What is asked
a. In the forum thread about placing the hero, what hardware and operating system did the answer's program run on for the largest test cases?
b. Return the stretch of the forum thread about placing the hero from "I have added" through "monster2_pos monster2_strength ....", copied word for word.
c. Carry the forum thread about placing the hero further, picking up right after its last line.

Quoted passage
##############################

I have added in an illustration, hope that helps clarify –  neiht Aug 7 '13 at 13:47
    
Just to clarify after your example, is the hero also placed on the edges or can it be inside the square? If the hero is also on the edges, does the shape matter at all or could it be just any ring? –  msell Aug 8 '13 at 5:39
    
Hi msell, the hero is only placed on the edge and the shape could be any ring. Similar problems in 2D plane are well-known and would significantly increase complexity of an accurate solution. I actually has 2D plane for higher levels but simply employ a approximate greedy function to simulate "repulsion" behavior –  neiht Aug 8 '13 at 10:09

1 Answer 1

I have found a pretty good solution for this. For anyone who is interested, here is my C/C++ code for unit testing of the algorithm. Input format: N L monster1_pos monster1_strength monster2_pos monster2_strength ....
Correctness is tested against a bruteforce algorithm on smaller cases
Large cases are generated randomly
Program run from 44 ms to 84 ms on Intel core i3 running Ubuntu Linux for largest test cases

#include <stdio.h>
#include <stdlib.h>

#define MAXH 100000

int num_monster, side;
int half, total;
int monster[MAXH][2]; //col0: monster pos, col1: strength
int opp[MAXH][3]; //col0: opp pos, col1: num people in opp monster, col2: index of opp monster
int boundaryMonster = -1;

int min (int a, int b) {
    return a<b?a:b;
}

int getOpp(int pos) {
    return (pos==half)?total:(pos+half)%total;
}

int getDist(int from, int to) {
    return min(abs(to-from), total-abs(to-from));
}

int totalsum(int pos) {
    int result = 0;
    for (int i = 0; i < num_monster; i++) {
        result += getDist(pos, monster[i][0])*monster[i][1];
    }
    return result;
}

//find sorted sequence of pos where monster exists at opposite pos
void oppSeq() {
    int count = 0;
    for (int i = boundaryMonster; i < num_monster; i++) {
        opp[count][0] = getOpp(monster[i][0]);
        opp[count][1] = monster[i][1];
        opp[count][2] = i;
        count++;
    }
    for (int i = 0; i < boundaryMonster; i++) {
        opp[count][0] = getOpp(monster[i][0]);
        opp[count][1] = monster[i][1];
        opp[count][2] = i;
        count++;
    }
}

int main() {
    FILE *input, *output;

    input = fopen("monster.in", "r");
    output = fopen("monster.out", "w");

    fscanf(input, "%d %d", &num_monster, &side);
    for (int i = 0; i < num_monster; i++) {
        fscanf(input, "%d %d", &monster[i][0], &monster[i][1]);
        if (boundaryMonster == -1 && monster[i][0] >= (1+2*side))

##############################

Supplied information
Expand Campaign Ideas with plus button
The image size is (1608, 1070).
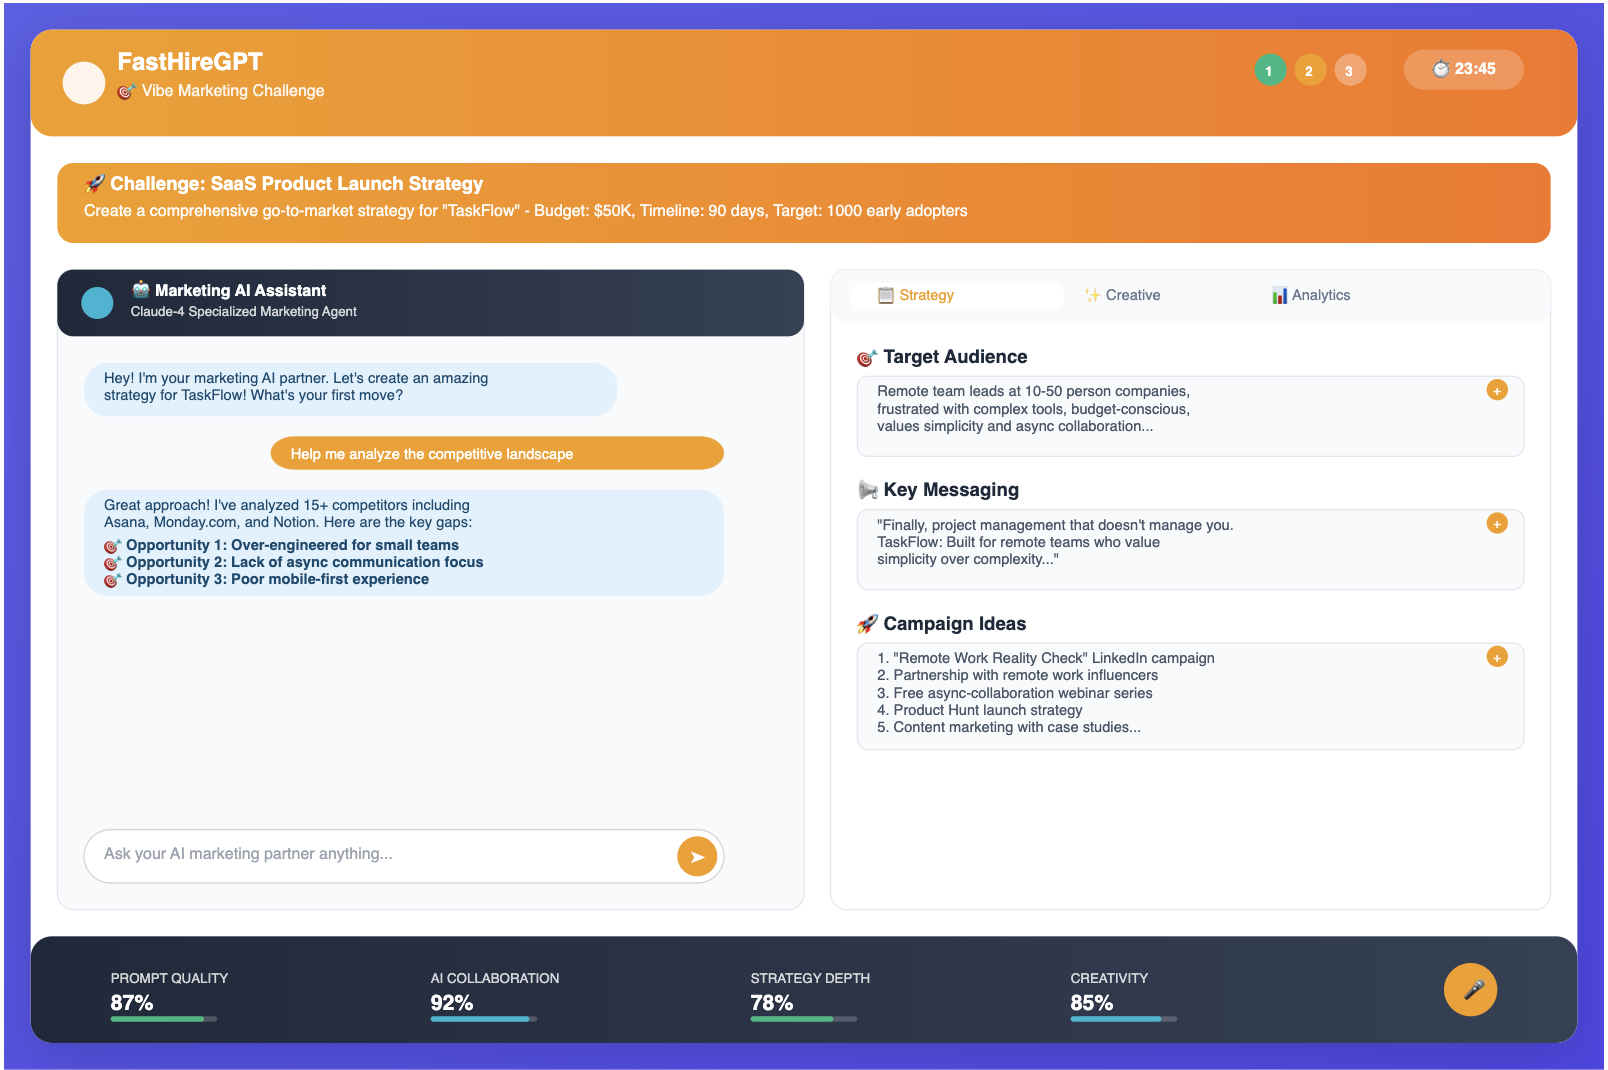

##############################

Answers by task
a. An Intel Core i3 running Ubuntu Linux.

b.
I have added in an illustration, hope that helps clarify –  neiht Aug 7 '13 at 13:47
    
Just to clarify after your example, is the hero also placed on the edges or can it be inside the square? If the hero is also on the edges, does the shape matter at all or could it be just any ring? –  msell Aug 8 '13 at 5:39
    
Hi msell, the hero is only placed on the edge and the shape could be any ring. Similar problems in 2D plane are well-known and would significantly increase complexity of an accurate solution. I actually has 2D plane for higher levels but simply employ a approximate greedy function to simulate "repulsion" behavior –  neiht Aug 8 '13 at 10:09

1 Answer 1

I have found a pretty good solution for this. For anyone who is interested, here is my C/C++ code for unit testing of the algorithm. Input format: N L monster1_pos monster1_strength monster2_pos monster2_strength ....

c.
            boundaryMonster = i;
    }

    fclose(input);

    if (num_monster == 0) { 
        fprintf(output, "%d", 0); 
        fclose(output);
        return 0; 
    }

    half = 2*side;
    total = 4*side;

    oppSeq();

    int cur_sum = totalsum(1);
    int cur_monster = 0, cur_opp = 0;
    int prev_pos = 1;

    int delta = 0;
    for (int i = 0; i < num_monster; i++) {
        int mid = 1+half;
        if (monster[i][0] > 1 && monster[i][0] <= mid)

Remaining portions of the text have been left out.